→ Written exercise
Edit the material below by replacing every instance of "screenshot" with "screen capture" and leaving everything else unchanged.

→ Records for the task

++++++++++

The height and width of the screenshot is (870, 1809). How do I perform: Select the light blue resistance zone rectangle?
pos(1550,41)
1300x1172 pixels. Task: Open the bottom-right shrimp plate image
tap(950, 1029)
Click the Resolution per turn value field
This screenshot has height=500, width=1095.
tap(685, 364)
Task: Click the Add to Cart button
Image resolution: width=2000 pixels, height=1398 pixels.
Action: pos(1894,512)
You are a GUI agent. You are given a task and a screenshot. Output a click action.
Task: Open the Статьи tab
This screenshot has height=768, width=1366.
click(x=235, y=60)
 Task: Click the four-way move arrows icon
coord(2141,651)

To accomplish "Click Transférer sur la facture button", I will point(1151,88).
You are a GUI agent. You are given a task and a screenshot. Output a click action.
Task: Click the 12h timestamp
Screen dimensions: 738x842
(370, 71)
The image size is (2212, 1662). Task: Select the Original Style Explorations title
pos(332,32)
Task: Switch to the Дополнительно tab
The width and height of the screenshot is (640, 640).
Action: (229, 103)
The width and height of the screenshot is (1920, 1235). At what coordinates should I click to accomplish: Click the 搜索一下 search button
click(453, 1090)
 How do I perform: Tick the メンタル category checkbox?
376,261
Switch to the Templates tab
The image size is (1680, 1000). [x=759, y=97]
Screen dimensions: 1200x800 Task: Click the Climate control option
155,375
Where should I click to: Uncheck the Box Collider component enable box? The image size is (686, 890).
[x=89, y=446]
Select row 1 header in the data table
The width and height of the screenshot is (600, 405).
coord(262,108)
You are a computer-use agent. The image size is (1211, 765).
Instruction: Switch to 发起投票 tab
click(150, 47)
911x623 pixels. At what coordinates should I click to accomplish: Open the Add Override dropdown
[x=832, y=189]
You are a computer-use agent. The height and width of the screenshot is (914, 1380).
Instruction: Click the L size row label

++++++++++

→ Written response
The height and width of the screen capture is (870, 1809). How do I perform: Select the light blue resistance zone rectangle?
pos(1550,41)
1300x1172 pixels. Task: Open the bottom-right shrimp plate image
tap(950, 1029)
Click the Resolution per turn value field
This screen capture has height=500, width=1095.
tap(685, 364)
Task: Click the Add to Cart button
Image resolution: width=2000 pixels, height=1398 pixels.
Action: pos(1894,512)
You are a GUI agent. You are given a task and a screen capture. Output a click action.
Task: Open the Статьи tab
This screen capture has height=768, width=1366.
click(x=235, y=60)
 Task: Click the four-way move arrows icon
coord(2141,651)

To accomplish "Click Transférer sur la facture button", I will point(1151,88).
You are a GUI agent. You are given a task and a screen capture. Output a click action.
Task: Click the 12h timestamp
Screen dimensions: 738x842
(370, 71)
The image size is (2212, 1662). Task: Select the Original Style Explorations title
pos(332,32)
Task: Switch to the Дополнительно tab
The width and height of the screen capture is (640, 640).
Action: (229, 103)
The width and height of the screen capture is (1920, 1235). At what coordinates should I click to accomplish: Click the 搜索一下 search button
click(453, 1090)
 How do I perform: Tick the メンタル category checkbox?
376,261
Switch to the Templates tab
The image size is (1680, 1000). [x=759, y=97]
Screen dimensions: 1200x800 Task: Click the Climate control option
155,375
Where should I click to: Uncheck the Box Collider component enable box? The image size is (686, 890).
[x=89, y=446]
Select row 1 header in the data table
The width and height of the screen capture is (600, 405).
coord(262,108)
You are a computer-use agent. The image size is (1211, 765).
Instruction: Switch to 发起投票 tab
click(150, 47)
911x623 pixels. At what coordinates should I click to accomplish: Open the Add Override dropdown
[x=832, y=189]
You are a computer-use agent. The height and width of the screen capture is (914, 1380).
Instruction: Click the L size row label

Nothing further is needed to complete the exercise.